Records from a collection
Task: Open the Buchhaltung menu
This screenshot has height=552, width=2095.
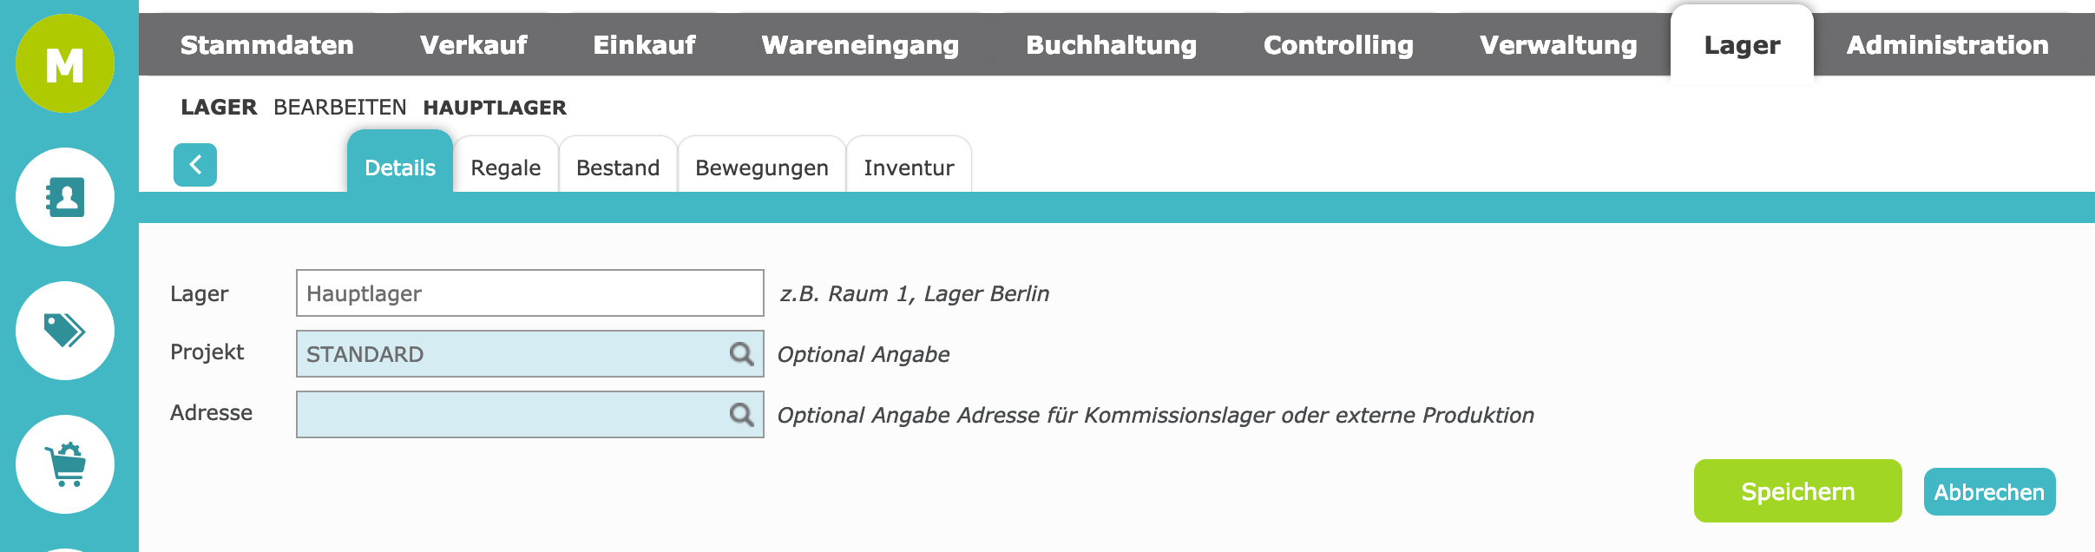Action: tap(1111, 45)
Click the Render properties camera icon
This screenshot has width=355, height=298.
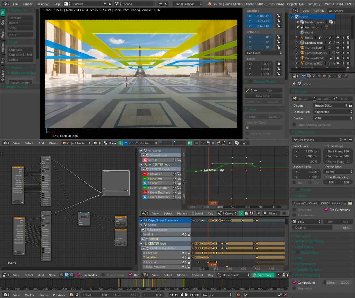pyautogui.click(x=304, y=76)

--

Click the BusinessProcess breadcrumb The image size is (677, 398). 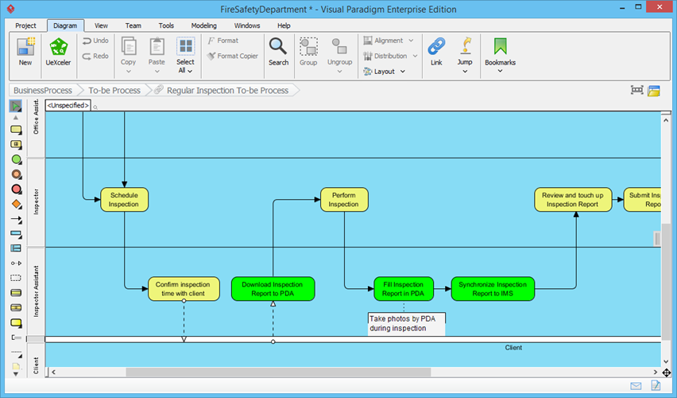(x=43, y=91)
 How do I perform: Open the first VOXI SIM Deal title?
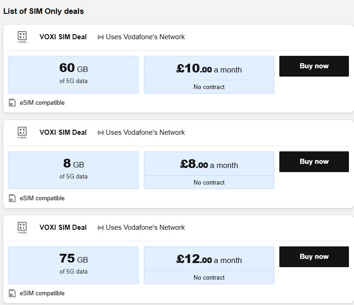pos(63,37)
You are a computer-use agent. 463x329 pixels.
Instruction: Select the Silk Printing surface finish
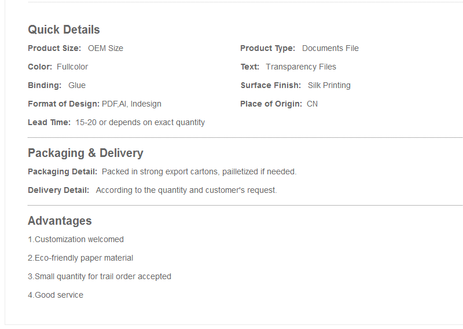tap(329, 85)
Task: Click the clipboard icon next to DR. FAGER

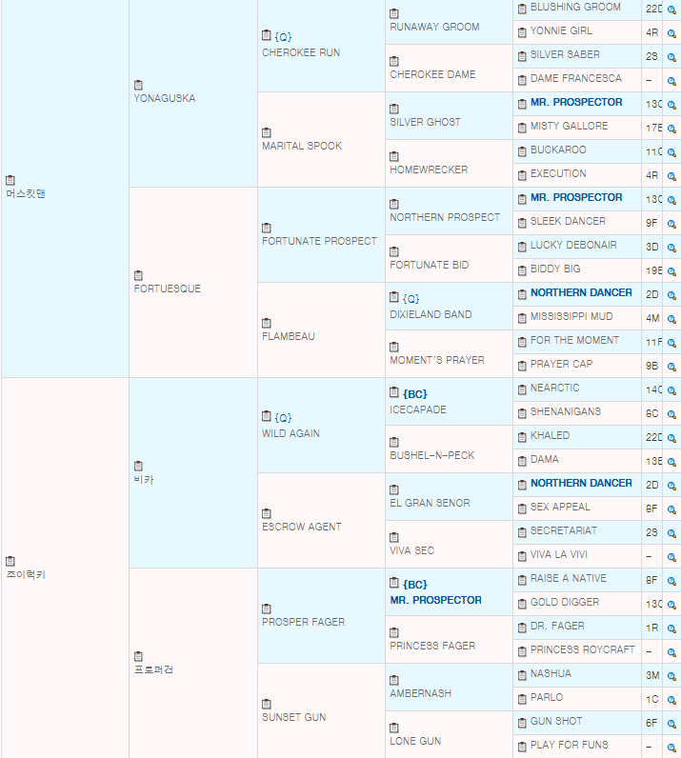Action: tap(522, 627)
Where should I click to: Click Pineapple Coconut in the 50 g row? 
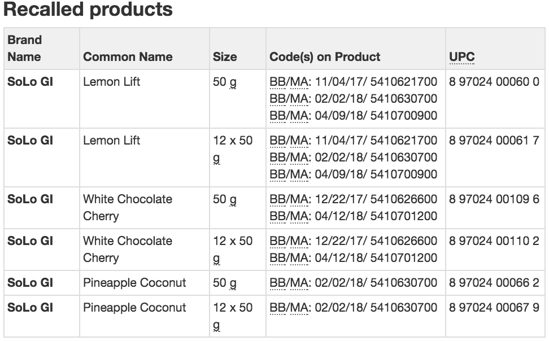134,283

...

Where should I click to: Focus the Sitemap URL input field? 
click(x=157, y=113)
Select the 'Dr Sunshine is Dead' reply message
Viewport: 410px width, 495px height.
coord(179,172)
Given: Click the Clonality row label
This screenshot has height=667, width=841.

*EXERCISE DESCRIPTION*
Looking back over the data above, restate word for word the lines that begin at the line with "Where should I click to: Focus" and end at the line with "This screenshot has height=667, width=841.", inclusive.

*PROBLEM SOLUTION*
Where should I click to: Focus the Sitemap URL input field? 
click(x=157, y=113)
Select the 'Dr Sunshine is Dead' reply message
Viewport: 410px width, 495px height.
coord(179,172)
Given: Click the Clonality row label
This screenshot has height=667, width=841.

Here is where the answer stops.